* _DIRECTIONS FOR THIS TASK_: Change every "headline" in the material below to "title", leaving everything else as it is.

* _DATASET EXTRACT_:
────────────────────────────────────────

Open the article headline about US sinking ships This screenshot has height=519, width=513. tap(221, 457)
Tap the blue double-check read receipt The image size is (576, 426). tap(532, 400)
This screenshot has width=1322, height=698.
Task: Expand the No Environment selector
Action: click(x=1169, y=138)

────────────────────────────────────────

* _OUTPUT_:
Open the article title about US sinking ships This screenshot has height=519, width=513. tap(221, 457)
Tap the blue double-check read receipt The image size is (576, 426). tap(532, 400)
This screenshot has width=1322, height=698.
Task: Expand the No Environment selector
Action: click(x=1169, y=138)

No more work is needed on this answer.